Now I want to add new data i.e. df_new
and I want to update the collection with them.
All data have a unique identifier, see column id
.
If an id
is already in the collection, then this value should not be inserted. Otherwise insert all other values.
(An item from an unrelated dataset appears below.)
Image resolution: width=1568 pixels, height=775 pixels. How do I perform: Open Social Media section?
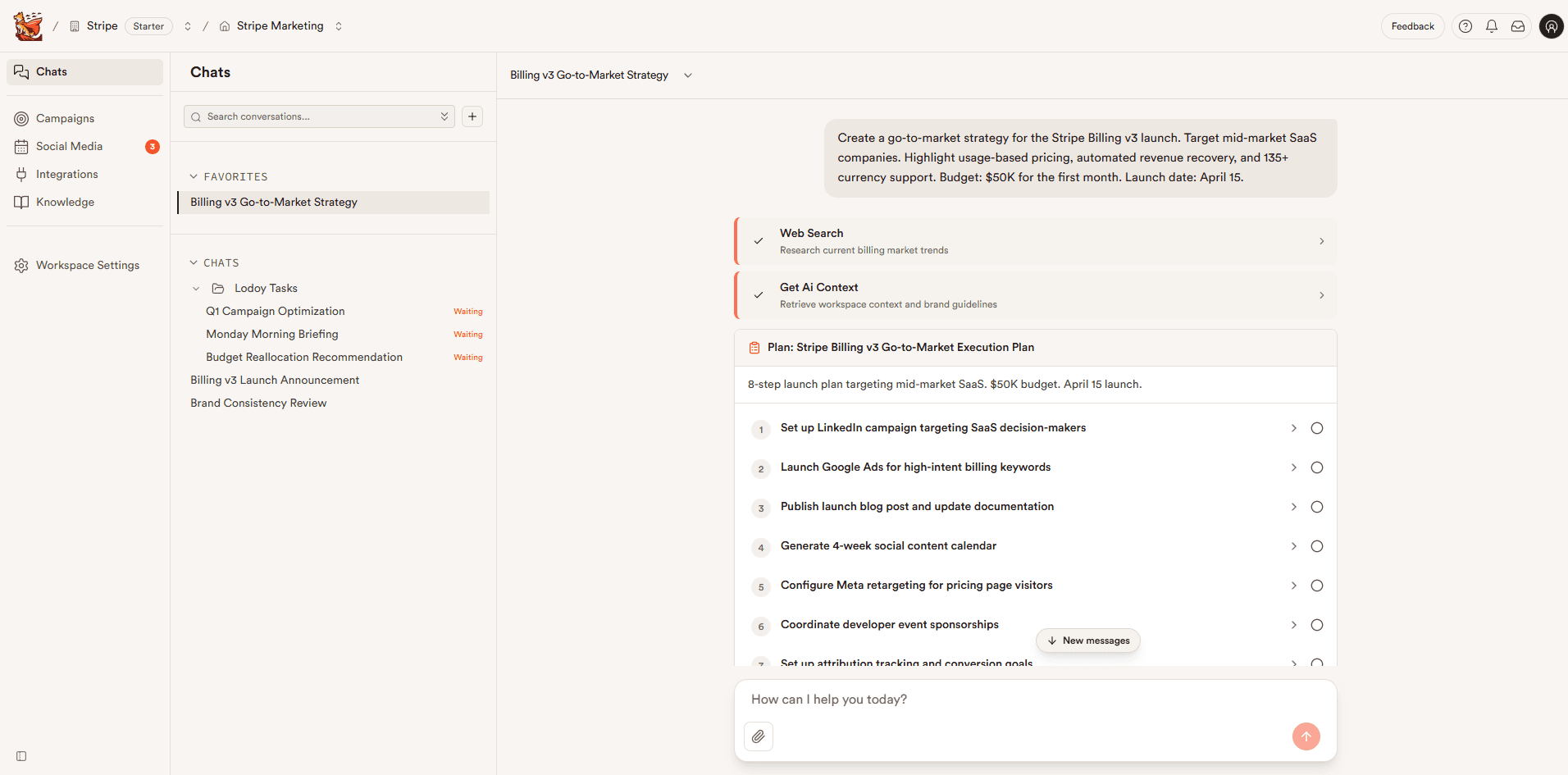click(69, 147)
Here is my example code which creates the existing and the new data and already inserts the existing data in the MongoDB database:
library(jsonlite)
library(tidyverse)
library(mongolite)
df_old <- tribble(
~id, ~colA, ~colB, ~colC, ~colD,
1, 23, 45, "Value g", 8,
2, 67, 56, "Value h", 3,
3, 26, 12, "Value w", 7,
4, 98, 85, "Value h", 9
)
df_new <- tribble(
~id, ~colA, ~colB, ~colC, ~colD,
2, 67, 56, "Value h", 3,
5, 85, 56, "Value s", 5,
6, 23, 16, "Value t", 2
)
m = mongo(db = "DB_test",collection = "my_collection",url= "mongodb://localhost:27017")
m$insert(df_old)
Now I want to add the new values to the collection.
However, I am not sure how to specify the m$update()
command.
m$update()
Can someone help me?
My desired output/collection should look like this:
# A tibble: 4 × 5
id colA colB colC colD
<dbl> <dbl> <dbl> <chr> <dbl>
1 1 23 45 Value g 8
2 2 67 56 Value h 3
3 3 26 12 Value w 7
4 4 98 85 Value h 9
5 5 85 56 Value s 5
6 6 23 16 Value t 2
The row with id=2
of the df_new
is not inserted, because it already exists in the collection.
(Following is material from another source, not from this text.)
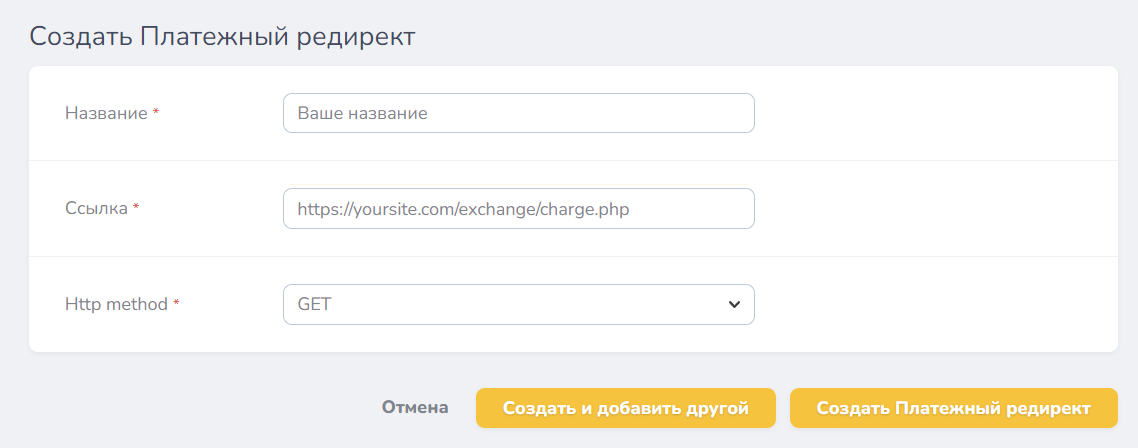Click the Название field label

106,113
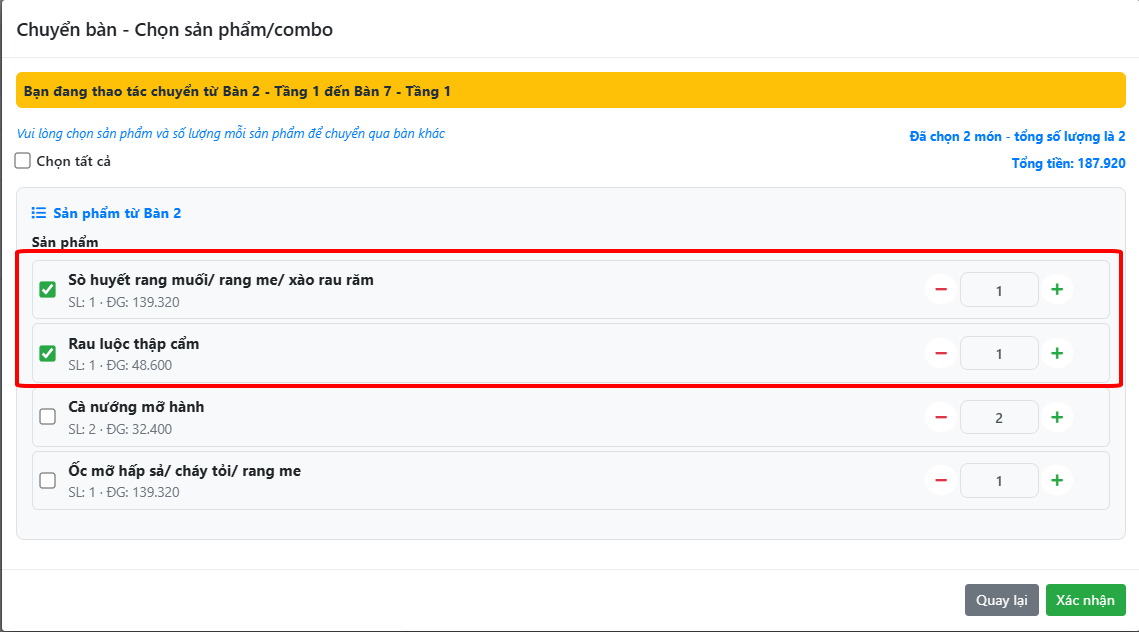
Task: Increase quantity for Ốc mỡ hấp sả
Action: 1057,481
After a lot of trial and error, I found a solution that meets my requirements. It is not very pretty, but it works as I wanted it to.
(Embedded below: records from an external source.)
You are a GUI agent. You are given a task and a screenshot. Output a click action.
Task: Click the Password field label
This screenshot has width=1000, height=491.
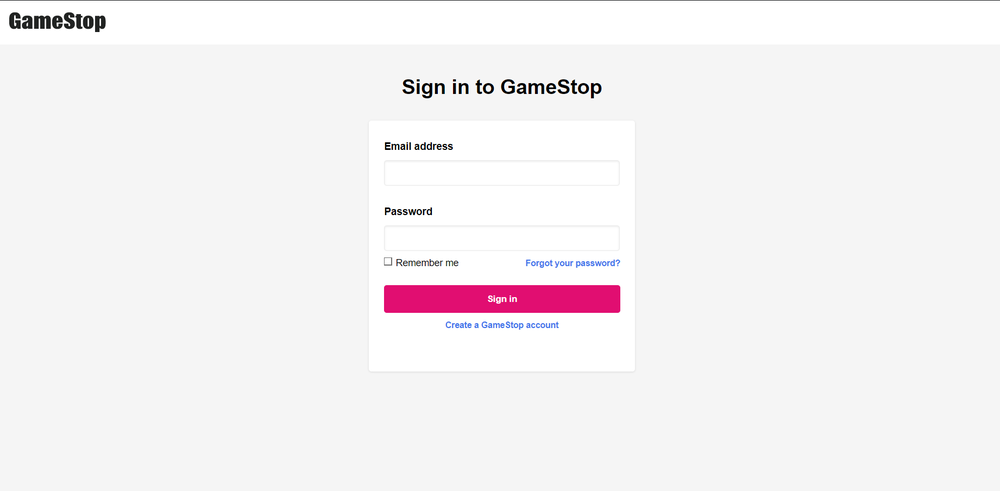[x=408, y=211]
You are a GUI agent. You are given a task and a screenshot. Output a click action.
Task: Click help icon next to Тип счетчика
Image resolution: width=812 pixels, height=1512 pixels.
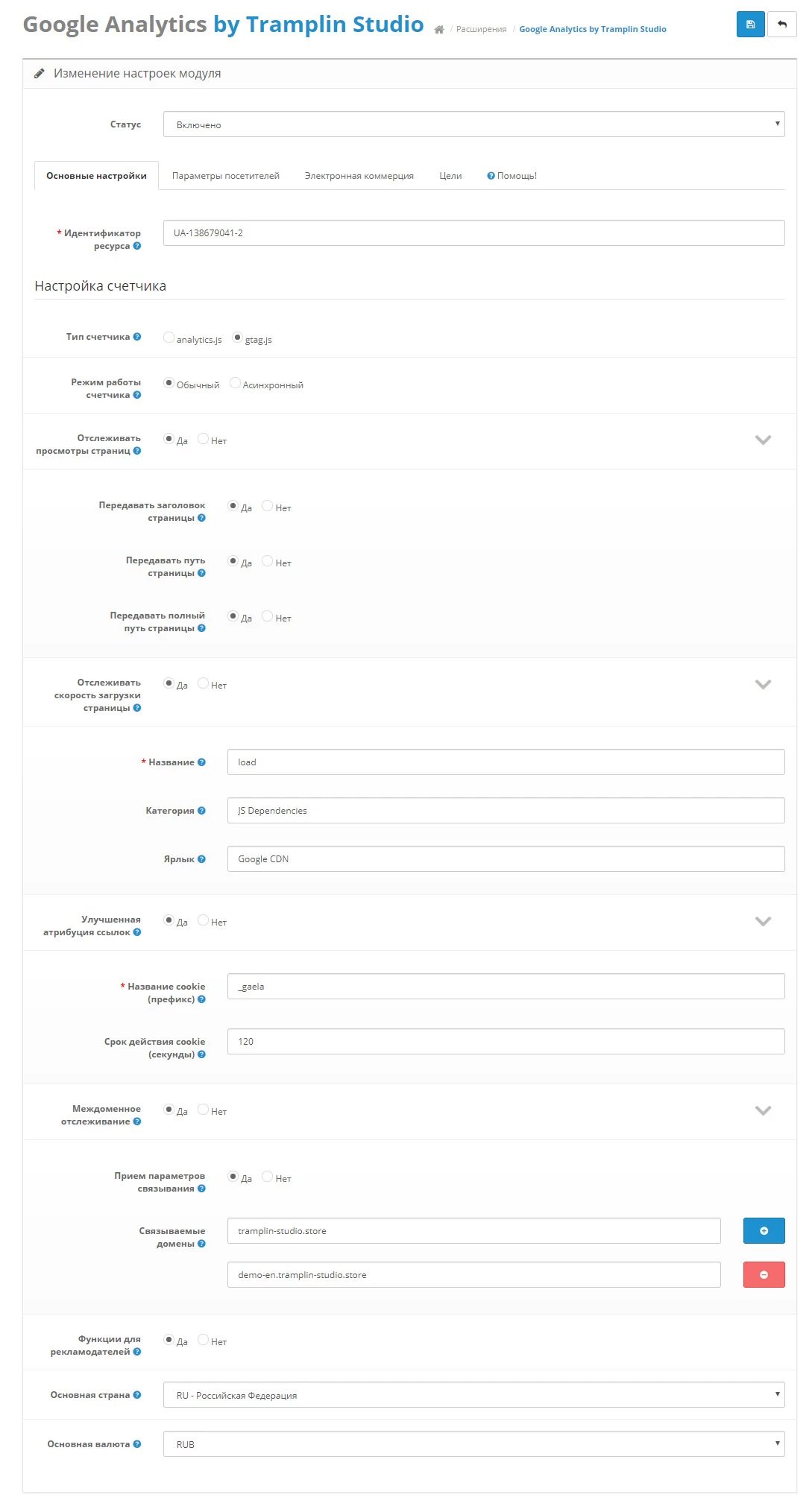coord(137,337)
First you have to transform each row of the dataset into two JSON strings: one with only the id
and one with all values.
Then you pass the transposed list of the two vectors to the pmap
function, which contains the upsert
command.
df_new %>%
rowwise() %>%
group_split() %>%
map(., ~ c(.x %>% pull(id) ,rjson::toJSON(.x))) %>%
transpose() %>%
pmap(., ~ m$update(paste('{"id" : ', ..1, '}'), paste('{"$set":', ..2, '}'), upsert = TRUE ))
The result looks as desired:
> m$find() %>% tibble()
# A tibble: 8 × 5
id colA colB colC colD
<dbl> <dbl> <dbl> <chr> <dbl>
1 1 23 45 Value g 8
2 2 67 56 Value h 3
3 3 26 12 Value w 7
4 4 98 85 Value h 9
5 5 85 56 Value s 5
6 6 23 16 Value t 2